#### [Task brief]
What is needed is an exact reproduction of the lines from the one that contains "Open the BY OWNER tab" through the end of the data, both included and nothing else, with pictures omitted.

#### [Provided records]
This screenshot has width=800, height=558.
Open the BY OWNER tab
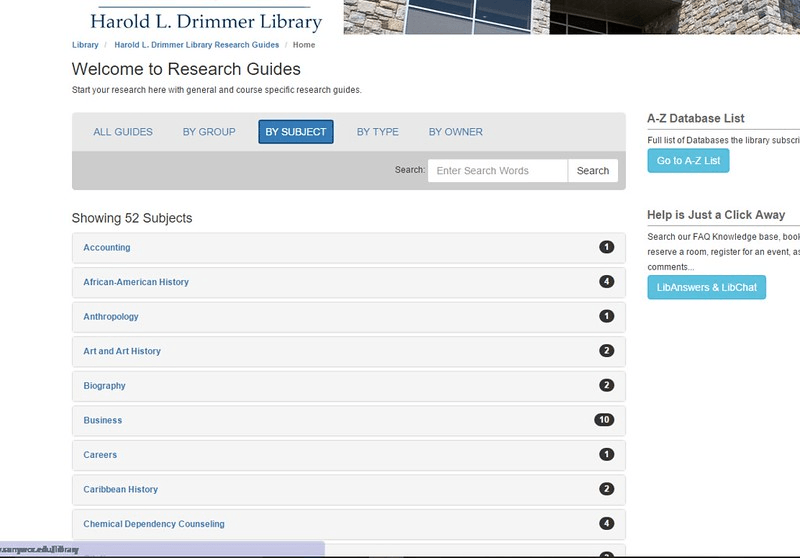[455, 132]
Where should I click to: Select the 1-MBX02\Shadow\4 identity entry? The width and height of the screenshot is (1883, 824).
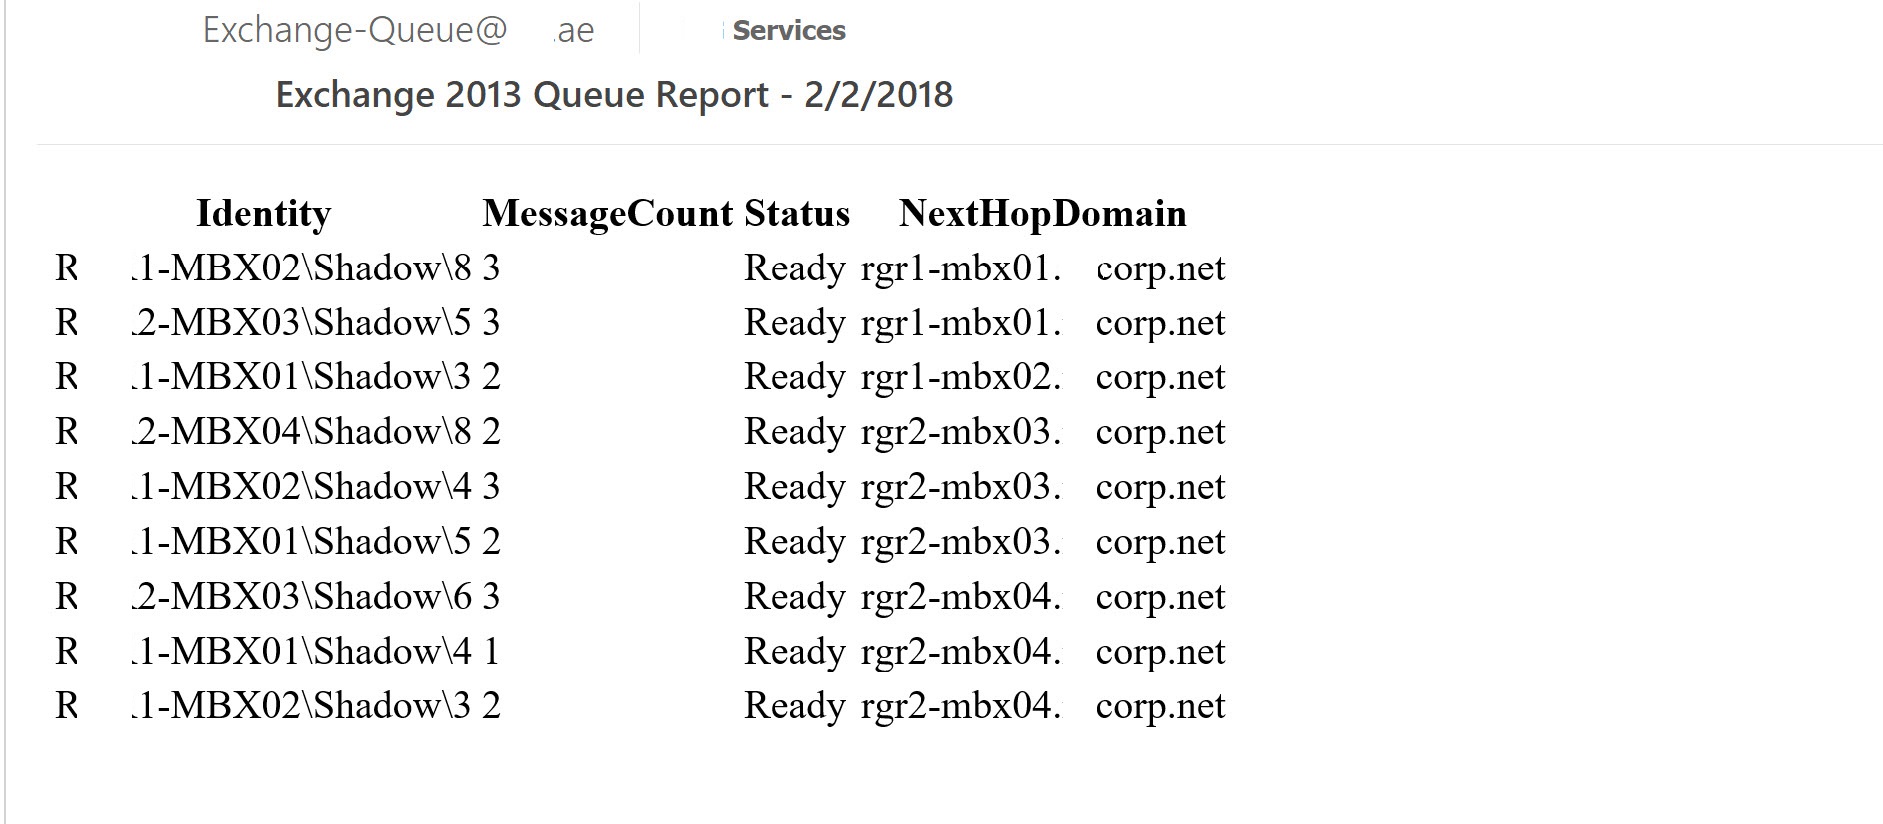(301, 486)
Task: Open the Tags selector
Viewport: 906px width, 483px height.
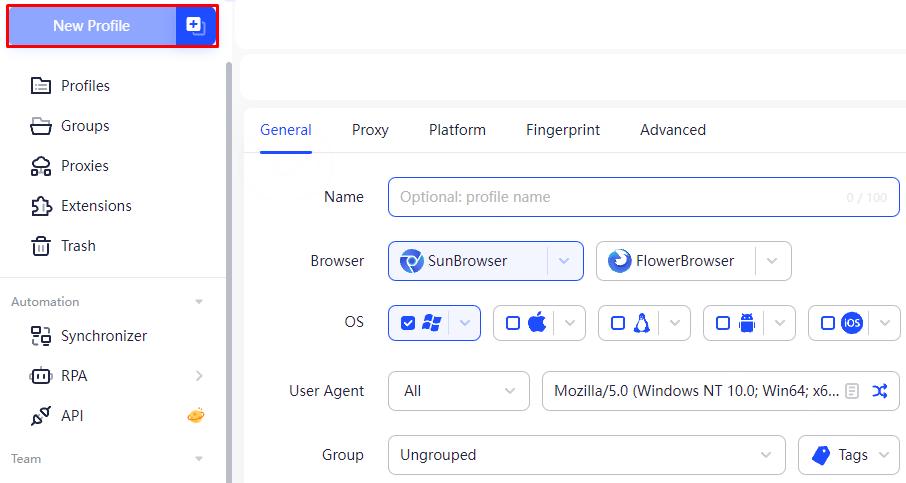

#### [Problem solution]
Open the BY OWNER tab
[455, 132]
Where should I click to: Select the 1-MBX02\Shadow\4 identity entry? The width and height of the screenshot is (1883, 824).
(301, 486)
Task: Open the Tags selector
Viewport: 906px width, 483px height.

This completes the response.